#### Text shown:

※

Australian computer scientist is not bitcoin creator Satoshi Nakamoto, high court rules

Craig Wright in suit arriving at court
Craig Wright was sued by a conglomerate of cryptocurrency firms called Copa. Photograph: Toby Melville/Reuters

Satoshi Nakamoto, the pseudonymous creator of bitcoin, is not the Australian computer scientist Craig Wright, a high court judge has ruled, ending a fractious two-month trial in London.

In a highly unusual decision, the presiding judge, Mr Justice Mellor, issued the verdict within seconds of the case concluding, promising to issue a “fairly lengthy written judgment” in due course.

“However, having considered all the evidence and submissions presented to me in this trial, I’ve reached the conclusion that the evidence is overwhelming,” Mellor said.

※

[Collected data]
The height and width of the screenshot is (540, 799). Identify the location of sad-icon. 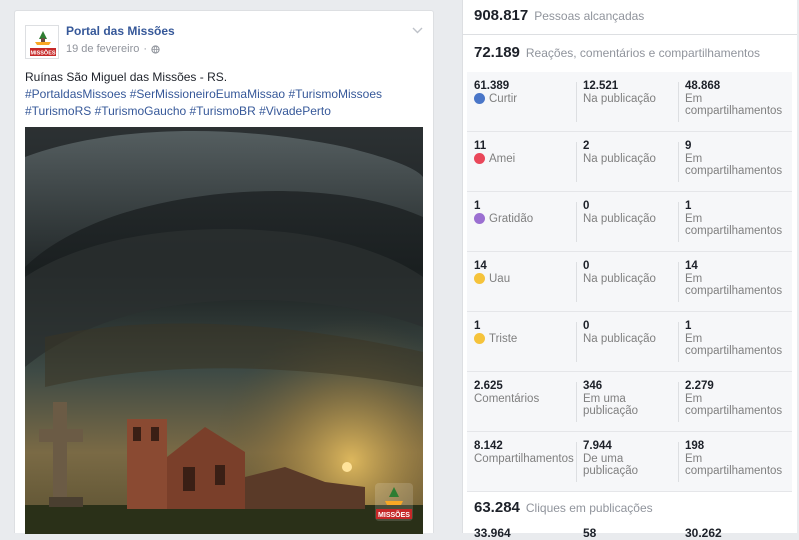
(480, 338).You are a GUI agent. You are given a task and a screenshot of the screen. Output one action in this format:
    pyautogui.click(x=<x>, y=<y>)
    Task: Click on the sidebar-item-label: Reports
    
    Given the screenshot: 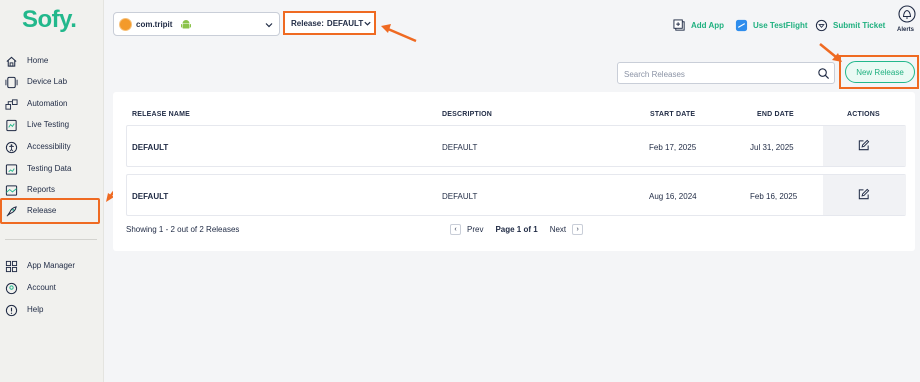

※

#### Problem 1:
Copy the stretch of the bitcoin court article from "Satoshi Nakamoto, the" through "trial in London." word for word.
#### Problem 2:
List every person's name that appears in the bitcoin court article, pseudonyms included.
The rows are separate material with no connection to the bitcoin court article.

#### Answer space 1:
Satoshi Nakamoto, the pseudonymous creator of bitcoin, is not the Australian computer scientist Craig Wright, a high court judge has ruled, ending a fractious two-month trial in London.

#### Answer space 2:
Satoshi Nakamoto, Craig Wright, Toby Melville, Mr Justice Mellor